WORK TASK
When you copy the material, keep each line exactly as it appears.

RECORDS FOR PROCESSING
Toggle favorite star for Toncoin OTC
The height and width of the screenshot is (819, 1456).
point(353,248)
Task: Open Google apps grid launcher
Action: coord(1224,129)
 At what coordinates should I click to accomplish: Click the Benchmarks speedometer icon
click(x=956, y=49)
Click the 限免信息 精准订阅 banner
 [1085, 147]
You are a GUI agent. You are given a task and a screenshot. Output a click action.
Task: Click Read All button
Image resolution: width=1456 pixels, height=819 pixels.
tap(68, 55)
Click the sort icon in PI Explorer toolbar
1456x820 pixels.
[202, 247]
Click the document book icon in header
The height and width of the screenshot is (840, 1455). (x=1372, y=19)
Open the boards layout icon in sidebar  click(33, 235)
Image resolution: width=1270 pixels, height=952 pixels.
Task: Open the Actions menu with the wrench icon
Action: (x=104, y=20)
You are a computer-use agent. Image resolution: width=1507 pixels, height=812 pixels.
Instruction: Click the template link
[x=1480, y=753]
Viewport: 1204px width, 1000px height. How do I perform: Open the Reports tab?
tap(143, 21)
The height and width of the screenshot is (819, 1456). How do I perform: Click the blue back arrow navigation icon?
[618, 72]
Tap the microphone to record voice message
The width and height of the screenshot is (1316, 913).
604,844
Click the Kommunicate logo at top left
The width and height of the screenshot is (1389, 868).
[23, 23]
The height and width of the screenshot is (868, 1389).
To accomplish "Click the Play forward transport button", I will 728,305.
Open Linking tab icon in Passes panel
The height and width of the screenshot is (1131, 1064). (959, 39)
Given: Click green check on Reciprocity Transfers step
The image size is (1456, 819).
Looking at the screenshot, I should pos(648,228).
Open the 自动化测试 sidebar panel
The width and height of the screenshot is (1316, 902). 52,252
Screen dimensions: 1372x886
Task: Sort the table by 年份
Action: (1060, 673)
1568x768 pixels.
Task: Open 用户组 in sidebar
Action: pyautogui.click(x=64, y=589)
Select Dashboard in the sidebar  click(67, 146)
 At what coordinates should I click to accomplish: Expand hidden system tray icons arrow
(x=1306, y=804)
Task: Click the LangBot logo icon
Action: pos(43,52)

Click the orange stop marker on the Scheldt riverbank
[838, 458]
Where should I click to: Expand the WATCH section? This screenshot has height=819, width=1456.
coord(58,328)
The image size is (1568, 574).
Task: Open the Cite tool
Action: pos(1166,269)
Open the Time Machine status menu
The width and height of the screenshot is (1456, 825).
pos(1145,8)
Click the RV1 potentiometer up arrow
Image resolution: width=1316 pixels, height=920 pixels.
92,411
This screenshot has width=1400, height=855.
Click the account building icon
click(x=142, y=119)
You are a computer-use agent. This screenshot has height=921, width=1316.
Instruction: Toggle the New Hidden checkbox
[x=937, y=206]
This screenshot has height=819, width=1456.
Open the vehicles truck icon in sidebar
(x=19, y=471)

TASK OUTPUT
Toggle favorite star for Toncoin OTC
The height and width of the screenshot is (819, 1456).
point(353,248)
Task: Open Google apps grid launcher
Action: coord(1224,129)
 At what coordinates should I click to accomplish: Click the Benchmarks speedometer icon
click(x=956, y=49)
Click the 限免信息 精准订阅 banner
 [1085, 147]
You are a GUI agent. You are given a task and a screenshot. Output a click action.
Task: Click Read All button
Image resolution: width=1456 pixels, height=819 pixels.
tap(68, 55)
Click the sort icon in PI Explorer toolbar
1456x820 pixels.
[202, 247]
Click the document book icon in header
The height and width of the screenshot is (840, 1455). (x=1372, y=19)
Open the boards layout icon in sidebar  click(33, 235)
Image resolution: width=1270 pixels, height=952 pixels.
Task: Open the Actions menu with the wrench icon
Action: (x=104, y=20)
You are a computer-use agent. Image resolution: width=1507 pixels, height=812 pixels.
Instruction: Click the template link
[x=1480, y=753]
Viewport: 1204px width, 1000px height. How do I perform: Open the Reports tab?
tap(143, 21)
The height and width of the screenshot is (819, 1456). How do I perform: Click the blue back arrow navigation icon?
[618, 72]
Tap the microphone to record voice message
The width and height of the screenshot is (1316, 913).
604,844
Click the Kommunicate logo at top left
The width and height of the screenshot is (1389, 868).
[23, 23]
The height and width of the screenshot is (868, 1389).
To accomplish "Click the Play forward transport button", I will 728,305.
Open Linking tab icon in Passes panel
The height and width of the screenshot is (1131, 1064). (959, 39)
Given: Click green check on Reciprocity Transfers step
The image size is (1456, 819).
Looking at the screenshot, I should pos(648,228).
Open the 自动化测试 sidebar panel
The width and height of the screenshot is (1316, 902). 52,252
Screen dimensions: 1372x886
Task: Sort the table by 年份
Action: (1060, 673)
1568x768 pixels.
Task: Open 用户组 in sidebar
Action: pyautogui.click(x=64, y=589)
Select Dashboard in the sidebar  click(67, 146)
 At what coordinates should I click to accomplish: Expand hidden system tray icons arrow
(x=1306, y=804)
Task: Click the LangBot logo icon
Action: pos(43,52)

Click the orange stop marker on the Scheldt riverbank
[838, 458]
Where should I click to: Expand the WATCH section? This screenshot has height=819, width=1456.
coord(58,328)
The image size is (1568, 574).
Task: Open the Cite tool
Action: pos(1166,269)
Open the Time Machine status menu
The width and height of the screenshot is (1456, 825).
pos(1145,8)
Click the RV1 potentiometer up arrow
Image resolution: width=1316 pixels, height=920 pixels.
92,411
This screenshot has width=1400, height=855.
Click the account building icon
click(x=142, y=119)
You are a computer-use agent. This screenshot has height=921, width=1316.
Instruction: Toggle the New Hidden checkbox
[x=937, y=206]
This screenshot has height=819, width=1456.
Open the vehicles truck icon in sidebar
(x=19, y=471)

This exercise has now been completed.